While over a hundred are confirmed dead and possibly thousands wounded in the conflagration and shockwave associated with the massive industrial explosions that struck the northern Chinese port city of Tianjin on Aug. 12, Chinese media are reporting that shoddily-built window glass in nearby residential buildings is the cause behind a large number of avoidable casualties.
An insider in the real estate business told Haixia Photography News that many developers cut corners in meeting state regulations. It is an open secret in the industry that windows claimed to be made of safety glass or double-layered glass are often, in fact made of plain materials.
Chinese construction ordinance promulgated starting 2004 stipulates that residences constructed that year and after must use safety glass for sizable windows and in public entrances and lobbies.
Upon impact, safety glass disintegrates into small, relatively harmless pieces, while conventional glass breaks up into dangerous shards. The safety risks went unnoticed until the disaster, which has killed at least 112 people, according to official estimates.
Many lives could have been saved had safety glass been installed in the affected housing blocs, according to Haixia Photography News, which published a photo essay and explanation to its WeChat account. HPN is a subsidiary of the Shangbang Media Group based in Fujian Province. Its WeChat account is not a formal news agency, but acts similarly to one.
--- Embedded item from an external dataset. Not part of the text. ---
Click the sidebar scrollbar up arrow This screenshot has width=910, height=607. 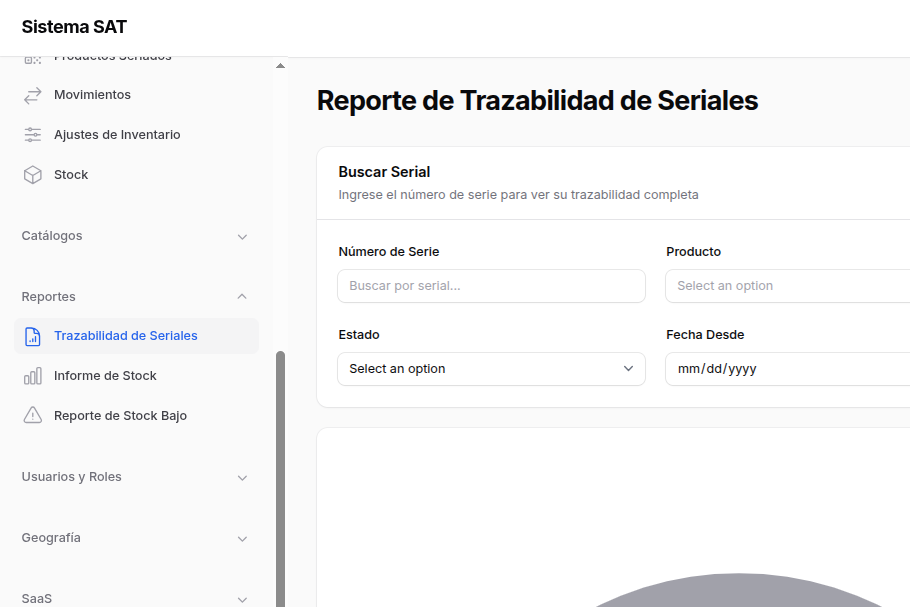pos(280,66)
The insider told an HPN reporter that while it is possible that some of the buildings in the New Binhai Area, where the blast took place, may have been constructed before the regulation came into effect, this is unlikely since the area was the site of heavy land development beginning only in 2005.
Many of the identified dead are firefighters. Initially dispatched to put out a blaze in the Tianjin harbor area, their efforts are believed to have triggered one or more chemical explosions, the fires from which are still being mopped up by a chemical warfare unit sent from Beijing. Official Chinese figures put the force of the blasts at 24 tons’ equivalent of TNT, but according to Sina, a Chinese online news portal, expert opinion says that the explosion was in fact in excess of 1 kiloton, hundreds of times the official figure.
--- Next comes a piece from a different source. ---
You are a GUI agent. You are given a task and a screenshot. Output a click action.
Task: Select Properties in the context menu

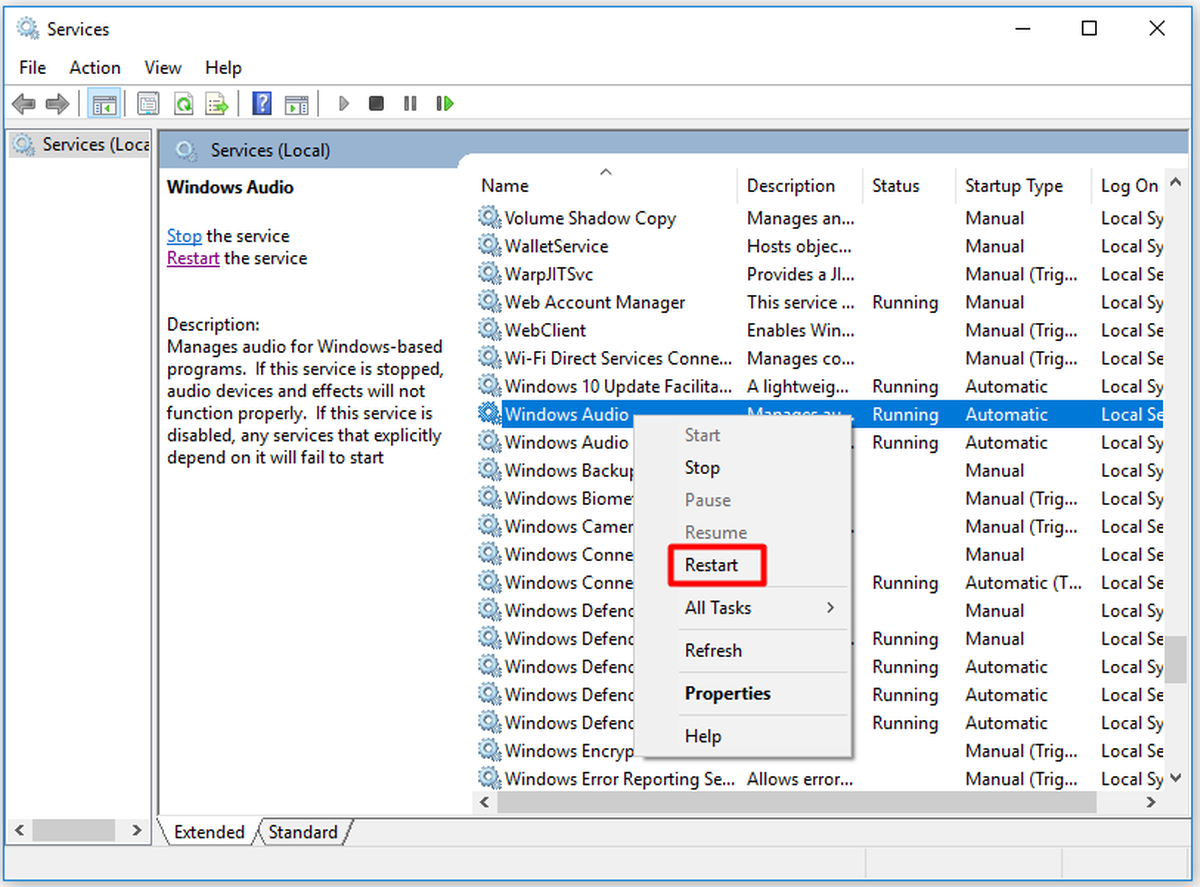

According to professor Cheng Kang of Wuhan University of Technology’s school of civil engineering and architecture, a 1 kiloton-airburst will shatter glass 1640 feet away. In the Tianjin explosions, even windows located outside a 2,625 feet radius were damaged by the shockwave.
Jia Jia, a widely-read Chinese blogger, wrote in an essay that “Many people who lived near the Tianjin explosions were injured by the flying glass from their shattered windows. But if builders had used secure glass that conformed to safety regulations, these injuries could have been entirely avoided.”
Jia’s essay, entitled “You’ve Got Candles, I’ve Got a Whip,” was later posted on China Change, a website that features translations of Chinese-language texts from independent sources.
On Aug. 16, the state-run Beijing News reported that hundreds of residents in Binhai had gathered to demand compensation from the authorities for their damaged and destroyed property. The area is densely populated and was home to more than 5,600 households located within 3,280 feet of the blast site.